*Task description*
Read through the records below and copy each line that uses the word "News".

[Collected data]
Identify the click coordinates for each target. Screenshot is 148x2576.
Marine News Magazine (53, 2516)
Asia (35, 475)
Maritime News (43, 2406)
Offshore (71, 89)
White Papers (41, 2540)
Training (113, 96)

*Output below*
Marine News Magazine (53, 2516)
Maritime News (43, 2406)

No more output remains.